The streets are lined with trash, and in some hills you can see how the years of trash and dirt have created layers on each other-one of the most heartbreaking things is to see the children digging through it. I would like to give a shout out to my Grandma, because the random animals that roamed the house and yard, leaving lovely presents behind wherever they go, made the dogs, chickens, and goats, roaming in and out of houses and throughout the streets seem normal, although I haven’t met anyone who has a sheep living in the house. Walking around the inner parts of Kibera requires skillful climbing, ducking, and maneuvering, in between tight pathways, up trash hills, and over giant sludge puddles (contents unknown), which I haven’t always been successful at avoiding. Knowing when to breath deeply and when not to in hopes of avoiding some extremely undesirable smells becomes an art.
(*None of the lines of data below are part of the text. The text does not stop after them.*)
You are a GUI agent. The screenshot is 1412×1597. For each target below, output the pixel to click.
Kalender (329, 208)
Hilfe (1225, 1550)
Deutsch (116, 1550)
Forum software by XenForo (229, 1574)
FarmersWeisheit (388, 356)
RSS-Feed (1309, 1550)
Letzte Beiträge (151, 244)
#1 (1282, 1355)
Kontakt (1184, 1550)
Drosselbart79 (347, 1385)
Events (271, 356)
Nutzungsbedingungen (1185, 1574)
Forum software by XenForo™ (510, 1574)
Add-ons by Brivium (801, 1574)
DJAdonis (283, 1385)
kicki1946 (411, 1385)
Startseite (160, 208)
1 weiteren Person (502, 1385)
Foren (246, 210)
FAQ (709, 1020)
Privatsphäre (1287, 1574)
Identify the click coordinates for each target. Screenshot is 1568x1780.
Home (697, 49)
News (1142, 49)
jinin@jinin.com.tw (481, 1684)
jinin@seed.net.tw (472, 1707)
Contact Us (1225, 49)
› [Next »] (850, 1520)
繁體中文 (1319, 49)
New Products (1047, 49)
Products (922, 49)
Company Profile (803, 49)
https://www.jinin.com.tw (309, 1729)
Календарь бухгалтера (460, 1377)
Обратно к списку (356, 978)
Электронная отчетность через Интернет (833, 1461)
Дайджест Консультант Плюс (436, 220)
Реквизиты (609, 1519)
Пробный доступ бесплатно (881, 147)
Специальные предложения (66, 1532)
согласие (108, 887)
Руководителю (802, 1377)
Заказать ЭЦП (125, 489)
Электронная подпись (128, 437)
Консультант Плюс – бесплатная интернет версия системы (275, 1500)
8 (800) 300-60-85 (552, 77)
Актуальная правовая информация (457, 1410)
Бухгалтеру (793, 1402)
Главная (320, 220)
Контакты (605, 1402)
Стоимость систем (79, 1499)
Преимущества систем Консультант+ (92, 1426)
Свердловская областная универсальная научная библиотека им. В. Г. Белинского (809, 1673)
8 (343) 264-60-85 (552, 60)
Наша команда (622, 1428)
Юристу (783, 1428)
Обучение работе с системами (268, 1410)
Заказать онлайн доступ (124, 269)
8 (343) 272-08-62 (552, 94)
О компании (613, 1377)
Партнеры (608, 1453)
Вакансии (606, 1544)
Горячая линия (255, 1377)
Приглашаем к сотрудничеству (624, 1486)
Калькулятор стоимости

Kibera is so full of life- despite all the difficulties and obstacles of daily life, there is so much color, vitality, noise, smells, and movement. From the shops on two sides of a road blasting reggae as if in a competition to who can be the loudest, to the shops painted in bright, in-your-face colors, the fires burning trash, the smells of unknown foods, and the constant shout-outs to friends and neighbors, Kibera is a community brimming to the top with culture and relationships. Here, you shake everyone’s hand in greeting- a welcoming, a connection, a signal of a friendship, even if you never see them again.
So just a beginning picture, and hopefully a beginning description to build on in the coming weeks, because I’m learning something new about it everyday. I'll try to get pictures up eventually, but the connection is terrible, plus, there is the whole sensitivity to Kiberans, so I haven't taken too many.
I’ve been continuing the work previously described, and I’m loving it- frustrating, slow, yet fulfilling, enlightening, and dynamic. Next post (and I’ll get to it sooner rather than later this time) will be more about the personal experiences I’ve had, but this post needed to happen first.
PS I saw baby elephants! And monkeys (the ones with the funny butts)! And a rhino!